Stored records
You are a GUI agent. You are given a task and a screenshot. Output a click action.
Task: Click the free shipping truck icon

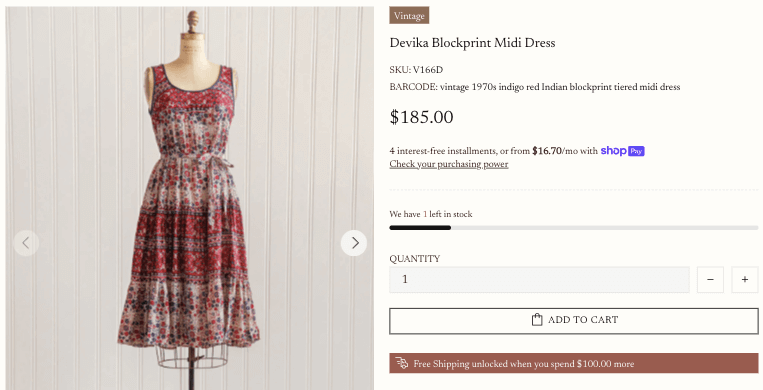coord(401,363)
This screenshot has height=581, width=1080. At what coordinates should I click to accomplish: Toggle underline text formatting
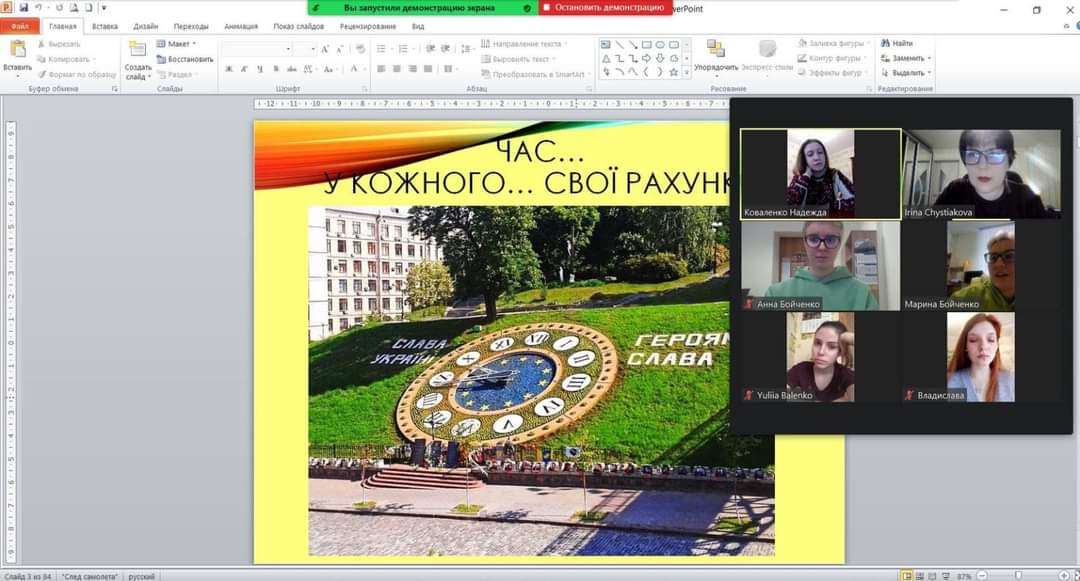tap(260, 69)
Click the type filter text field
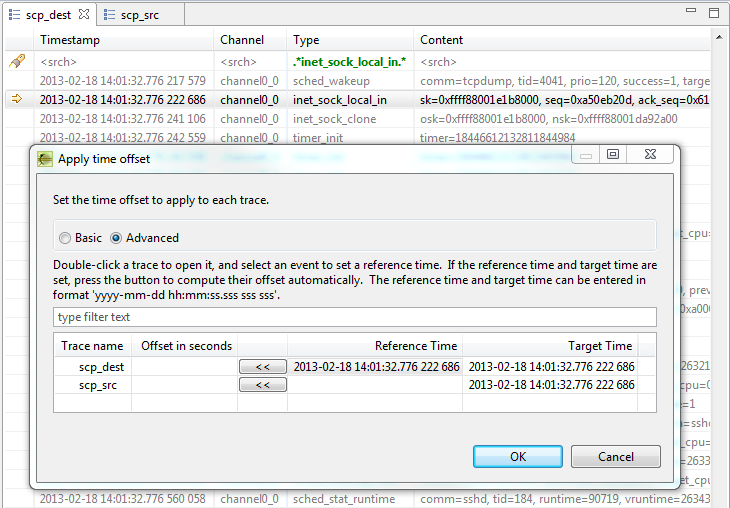Screen dimensions: 730x508 click(x=355, y=317)
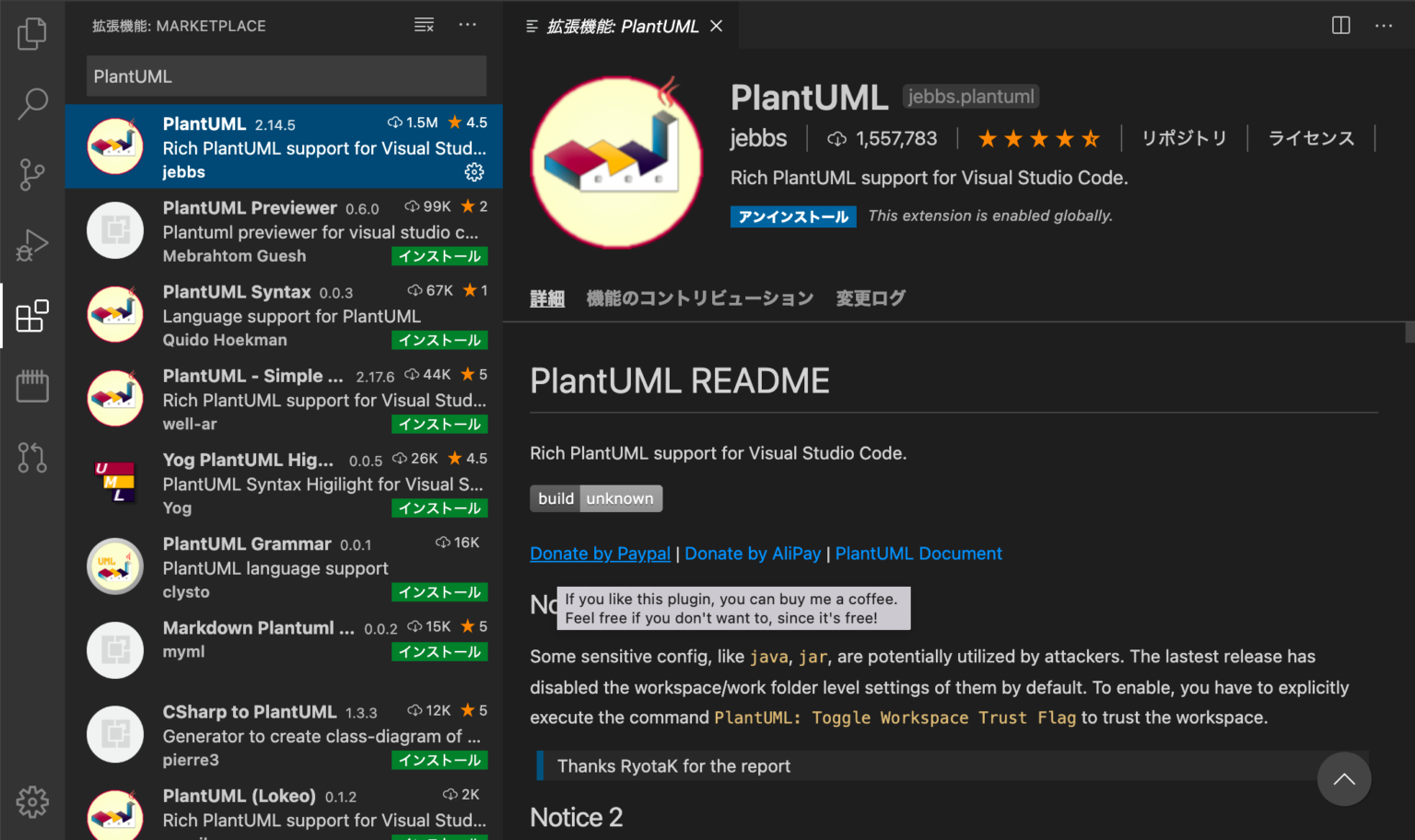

Instructions for the task:
Take each line from the records and copy it unchanged, leaving images out.

Task response:
You are a GUI agent. You are given a task and a screenshot. Output a click action.
Task: Click the free shipping truck icon

coord(401,363)
This screenshot has height=581, width=1080. At what coordinates should I click to accomplish: Toggle underline text formatting
tap(260, 69)
Click the type filter text field
Screen dimensions: 730x508 click(x=355, y=317)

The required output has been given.